Nella liturgia della Parola, Dio parla al Suo Popolo, attraverso la lettura della Bibbia e l’omelia del Celebrante che commenta le letture.
Il servizio liturgico della lettura viene svolto, come tutti gli altri servizi, da vari ministri ad esso preposti:
La proclamazione del Vangelo è di competenza del Diacono, in sua assenza del Sacerdote
La proclamazione delle altre letture è di competenza del Lettore
Il Lettore può essere istituito o di fatto.

 
 Chi è il lettore istituito?

E’ un laico al quale la Chiesa, dopo che abbia seguito una adeguata preparazione ed abbia manifestato di possedere le necessarie attitudini, affida la proclamazione delle parola di Dio eccetto il Vangelo; al lettore istituito viene affidata anche la preparazione dei fedeli alla comprensione della parola di Dio.
Si tratta quindi di un ministero con compiti oltre che di proclamazione della Parola di Dio, di catechista, di educazione alla vita sacramentale e di evangelizzazione.
Presupposto fondamentale per svolgere tali delicati compiti è la conoscenza, la meditazione e la testimonianza della parola di Dio e quindi una adeguata preparazione che deve essere
soprattutto spirituale, ma è anche necessaria quella propriamente tecnica.

 
Chi è il lettore di fatto ?

Spesso nelle parrocchie non sono presenti lettori istituiti ma, come specificato al punto 52 delle Premesse al Nuovo Lezionario:
“L’assemblea liturgica non può fare a meno dei lettori, anche se non istituiti per questo compito specifico. Si cerchi quindi di avere a disposizione alcuni laici che siano particolarmente idonei e preparati a compiere questo ministero.

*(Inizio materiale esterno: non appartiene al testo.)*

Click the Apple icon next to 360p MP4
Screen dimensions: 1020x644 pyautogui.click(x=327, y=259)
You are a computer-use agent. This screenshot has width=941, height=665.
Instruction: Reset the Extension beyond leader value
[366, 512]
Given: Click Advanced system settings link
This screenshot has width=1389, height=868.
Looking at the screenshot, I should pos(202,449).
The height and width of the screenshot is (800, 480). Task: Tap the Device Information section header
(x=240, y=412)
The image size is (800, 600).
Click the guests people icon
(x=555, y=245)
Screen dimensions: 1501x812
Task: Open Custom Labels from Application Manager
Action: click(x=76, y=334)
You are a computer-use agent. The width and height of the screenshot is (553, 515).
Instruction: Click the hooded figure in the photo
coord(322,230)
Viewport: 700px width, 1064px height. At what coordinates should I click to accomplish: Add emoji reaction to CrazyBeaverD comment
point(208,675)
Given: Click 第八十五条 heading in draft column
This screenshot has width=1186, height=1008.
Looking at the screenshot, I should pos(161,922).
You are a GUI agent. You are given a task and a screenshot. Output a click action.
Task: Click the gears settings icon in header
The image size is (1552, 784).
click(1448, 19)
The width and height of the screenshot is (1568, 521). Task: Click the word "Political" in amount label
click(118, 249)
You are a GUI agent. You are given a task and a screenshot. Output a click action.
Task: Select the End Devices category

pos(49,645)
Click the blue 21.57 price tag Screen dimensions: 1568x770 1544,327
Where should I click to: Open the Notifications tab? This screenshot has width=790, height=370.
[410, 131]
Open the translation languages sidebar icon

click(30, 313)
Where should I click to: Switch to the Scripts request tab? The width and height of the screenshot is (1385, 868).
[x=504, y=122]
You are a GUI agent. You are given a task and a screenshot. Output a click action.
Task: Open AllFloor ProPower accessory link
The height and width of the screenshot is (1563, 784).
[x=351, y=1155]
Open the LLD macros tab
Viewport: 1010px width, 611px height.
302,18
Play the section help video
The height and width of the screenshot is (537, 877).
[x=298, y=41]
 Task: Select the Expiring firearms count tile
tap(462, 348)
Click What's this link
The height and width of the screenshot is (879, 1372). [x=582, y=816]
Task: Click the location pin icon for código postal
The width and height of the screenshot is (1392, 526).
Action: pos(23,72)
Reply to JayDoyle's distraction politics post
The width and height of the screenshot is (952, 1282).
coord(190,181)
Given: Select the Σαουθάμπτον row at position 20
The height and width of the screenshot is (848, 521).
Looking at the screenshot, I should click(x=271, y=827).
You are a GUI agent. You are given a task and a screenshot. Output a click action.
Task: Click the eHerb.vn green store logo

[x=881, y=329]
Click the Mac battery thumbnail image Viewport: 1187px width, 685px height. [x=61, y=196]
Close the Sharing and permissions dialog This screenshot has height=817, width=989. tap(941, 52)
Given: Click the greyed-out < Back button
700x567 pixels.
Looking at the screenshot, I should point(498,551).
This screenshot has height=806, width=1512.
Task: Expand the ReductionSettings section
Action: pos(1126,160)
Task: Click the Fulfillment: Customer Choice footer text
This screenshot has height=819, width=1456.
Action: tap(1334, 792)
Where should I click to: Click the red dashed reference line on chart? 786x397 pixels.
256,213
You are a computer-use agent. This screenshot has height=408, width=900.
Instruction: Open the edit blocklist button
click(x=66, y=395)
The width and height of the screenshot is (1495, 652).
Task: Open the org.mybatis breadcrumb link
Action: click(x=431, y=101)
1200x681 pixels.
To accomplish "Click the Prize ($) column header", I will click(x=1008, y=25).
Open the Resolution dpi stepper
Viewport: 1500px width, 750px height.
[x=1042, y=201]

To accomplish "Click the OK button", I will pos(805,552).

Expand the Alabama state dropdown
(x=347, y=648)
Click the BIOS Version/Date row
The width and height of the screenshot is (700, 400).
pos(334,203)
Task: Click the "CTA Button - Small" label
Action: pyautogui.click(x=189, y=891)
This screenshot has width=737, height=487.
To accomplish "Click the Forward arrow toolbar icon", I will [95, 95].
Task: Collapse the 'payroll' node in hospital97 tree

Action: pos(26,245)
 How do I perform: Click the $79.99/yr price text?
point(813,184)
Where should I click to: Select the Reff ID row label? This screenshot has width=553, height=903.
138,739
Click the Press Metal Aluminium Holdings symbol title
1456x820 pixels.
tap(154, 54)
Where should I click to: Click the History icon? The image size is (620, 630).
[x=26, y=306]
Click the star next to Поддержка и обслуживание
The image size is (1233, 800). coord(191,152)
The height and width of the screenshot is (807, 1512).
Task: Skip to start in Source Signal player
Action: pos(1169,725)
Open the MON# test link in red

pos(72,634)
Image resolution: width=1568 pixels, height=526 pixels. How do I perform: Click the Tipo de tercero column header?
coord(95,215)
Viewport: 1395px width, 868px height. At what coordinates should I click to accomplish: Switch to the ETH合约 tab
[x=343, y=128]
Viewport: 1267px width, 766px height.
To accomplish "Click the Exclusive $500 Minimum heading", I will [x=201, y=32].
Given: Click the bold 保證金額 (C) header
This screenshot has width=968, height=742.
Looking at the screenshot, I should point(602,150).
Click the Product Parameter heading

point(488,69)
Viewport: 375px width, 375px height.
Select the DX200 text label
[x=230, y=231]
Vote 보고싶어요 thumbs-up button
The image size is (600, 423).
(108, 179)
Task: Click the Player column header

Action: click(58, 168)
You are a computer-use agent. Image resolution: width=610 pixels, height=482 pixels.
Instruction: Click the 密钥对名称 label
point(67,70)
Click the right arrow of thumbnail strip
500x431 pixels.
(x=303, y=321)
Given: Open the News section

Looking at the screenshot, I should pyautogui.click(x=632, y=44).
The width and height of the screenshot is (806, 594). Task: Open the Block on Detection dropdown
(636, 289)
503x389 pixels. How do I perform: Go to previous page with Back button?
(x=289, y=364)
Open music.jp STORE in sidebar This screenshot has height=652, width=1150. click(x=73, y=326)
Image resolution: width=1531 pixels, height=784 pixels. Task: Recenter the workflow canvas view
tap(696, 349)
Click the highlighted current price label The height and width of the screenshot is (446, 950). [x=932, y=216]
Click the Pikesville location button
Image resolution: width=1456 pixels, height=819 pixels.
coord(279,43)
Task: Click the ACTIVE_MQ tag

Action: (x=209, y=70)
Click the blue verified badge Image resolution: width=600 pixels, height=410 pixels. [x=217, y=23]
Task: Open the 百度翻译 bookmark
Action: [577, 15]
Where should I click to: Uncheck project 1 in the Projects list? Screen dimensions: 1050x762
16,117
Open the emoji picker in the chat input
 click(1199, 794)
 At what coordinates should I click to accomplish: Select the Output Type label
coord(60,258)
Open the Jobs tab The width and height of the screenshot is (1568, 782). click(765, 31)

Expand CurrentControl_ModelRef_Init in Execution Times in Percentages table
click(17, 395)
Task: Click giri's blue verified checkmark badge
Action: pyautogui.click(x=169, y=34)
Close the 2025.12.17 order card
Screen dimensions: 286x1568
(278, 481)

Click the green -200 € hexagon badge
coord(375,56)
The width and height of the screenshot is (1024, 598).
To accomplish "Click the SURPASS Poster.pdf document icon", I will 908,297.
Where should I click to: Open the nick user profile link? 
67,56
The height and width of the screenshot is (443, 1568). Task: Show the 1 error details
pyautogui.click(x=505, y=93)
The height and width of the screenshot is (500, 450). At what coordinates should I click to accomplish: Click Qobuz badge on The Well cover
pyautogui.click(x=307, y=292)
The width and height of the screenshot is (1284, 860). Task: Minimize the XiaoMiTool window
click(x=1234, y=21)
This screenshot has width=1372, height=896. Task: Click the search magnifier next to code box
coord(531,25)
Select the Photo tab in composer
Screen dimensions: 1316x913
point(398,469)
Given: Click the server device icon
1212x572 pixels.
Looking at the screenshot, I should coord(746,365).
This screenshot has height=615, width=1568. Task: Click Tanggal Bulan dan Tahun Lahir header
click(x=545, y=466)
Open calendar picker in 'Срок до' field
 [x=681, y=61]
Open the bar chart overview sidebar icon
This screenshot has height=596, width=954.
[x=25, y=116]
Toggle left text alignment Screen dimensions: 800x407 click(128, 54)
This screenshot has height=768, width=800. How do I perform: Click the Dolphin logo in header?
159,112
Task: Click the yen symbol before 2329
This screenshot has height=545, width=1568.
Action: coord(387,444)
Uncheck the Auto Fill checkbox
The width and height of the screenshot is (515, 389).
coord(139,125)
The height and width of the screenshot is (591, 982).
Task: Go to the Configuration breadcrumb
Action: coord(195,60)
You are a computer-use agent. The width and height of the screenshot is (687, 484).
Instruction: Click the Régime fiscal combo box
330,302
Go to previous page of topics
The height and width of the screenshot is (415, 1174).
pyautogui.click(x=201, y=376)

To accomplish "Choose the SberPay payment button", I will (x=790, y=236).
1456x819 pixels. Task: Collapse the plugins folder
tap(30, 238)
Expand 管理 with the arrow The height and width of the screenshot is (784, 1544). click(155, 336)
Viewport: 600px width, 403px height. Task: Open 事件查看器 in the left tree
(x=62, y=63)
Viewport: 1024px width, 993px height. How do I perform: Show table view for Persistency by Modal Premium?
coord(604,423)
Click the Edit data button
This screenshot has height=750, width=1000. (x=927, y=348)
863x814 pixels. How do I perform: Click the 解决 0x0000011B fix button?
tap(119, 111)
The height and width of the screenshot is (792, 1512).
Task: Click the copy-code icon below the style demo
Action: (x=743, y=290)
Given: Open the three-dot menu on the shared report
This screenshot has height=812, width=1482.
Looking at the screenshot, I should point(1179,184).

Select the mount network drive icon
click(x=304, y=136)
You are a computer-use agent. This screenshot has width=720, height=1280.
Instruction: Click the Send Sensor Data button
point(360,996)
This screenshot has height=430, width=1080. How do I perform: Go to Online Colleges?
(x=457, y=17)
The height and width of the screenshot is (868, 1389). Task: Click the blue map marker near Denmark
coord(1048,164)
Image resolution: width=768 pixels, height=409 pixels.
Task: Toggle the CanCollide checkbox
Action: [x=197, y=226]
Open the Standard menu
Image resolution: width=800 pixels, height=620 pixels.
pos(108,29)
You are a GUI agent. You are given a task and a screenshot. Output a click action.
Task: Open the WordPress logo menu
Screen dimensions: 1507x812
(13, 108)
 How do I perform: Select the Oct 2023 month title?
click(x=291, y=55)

Se ci sono più lettori e si devono proclamare più letture, è bene distribuirle fra i vari lettori”
Ecco allora il lettore di fatto: un laico, uomo o donna, al quale viene affidato il compito temporaneo di proclamare la Parola di Dio (con l’ovvia esclusione del Vangelo) durante le celebrazioni liturgiche. Si tratta quindi di un ministero di fatto che, come gli altri ministeri di fatto costituiscono “consistenti e costanti servizi pubblici alla Chiesa”.

 

In parrocchia esiste un gruppo di 27 lettori di fatto che ad ogni celebrazione liturgica, mediante una turnazione, garantisce la presenza di persone che si impegnano a “proclamare” bene la Parola di Dio, affinché porti buoni frutti a coloro che l’ascoltano.
Responsabile del gruppo è Tommaso Marzano.